Royal Dutch Shell Plc’s head expects clean energy to make up half of the company’s energy mix “somewhere in the next decade.”
“If we do not make that type of process by the middle of next decade, we have a problem not just as a company but as a society,” Chief Executive Officer Ben van Beurden said in an interview with AXIOS on HBO.
Like its European peers, the Anglo-Dutch major has set itself an “ambition” to become a net-zero emissions energy company by the middle of this century. The feat involves producing less oil, more gas and renewables, as well as using technologies still in their infancy like hydrogen and carbon sequestration. Not everyone is convinced, with the energy giant set to clash with some shareholders on the matter at its annual general meeting later this month.
“If you want to get rid of hydrocarbons in the mix, you have to do something about the use of it, not the production of it,” van Beurden said. Speaking on the challenges of the transition, the 63-year-old Dutchman also said that people want to see results straightaway, but “don’t expect that tomorrow we will stop selling diesel to trucks.”

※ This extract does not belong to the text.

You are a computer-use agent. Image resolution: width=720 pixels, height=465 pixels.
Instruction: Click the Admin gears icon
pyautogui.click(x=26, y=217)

While van Beurden welcomed the U.S. rejoining the Paris Climate Agreement, which seeks to limit global warming temperature increases to less than 2 degrees Celsius from pre-industrial levels, he questioned other policies. “What I also see is that the government is flirting with popular ideas that are clear, simple, and wrong, which is, ‘Let’s ban the production of oil and gas in our country.’”
Van Beurden has previously criticized U.S. President Joe Biden’s policy to ban drilling on federal land, saying such restrictions will simply result in boosting oil imports. “Popular demand may well push you in the direction, but it is not smart policy.”
“We will focus on the demand side, and then the supply side is a resultant of that,” he said.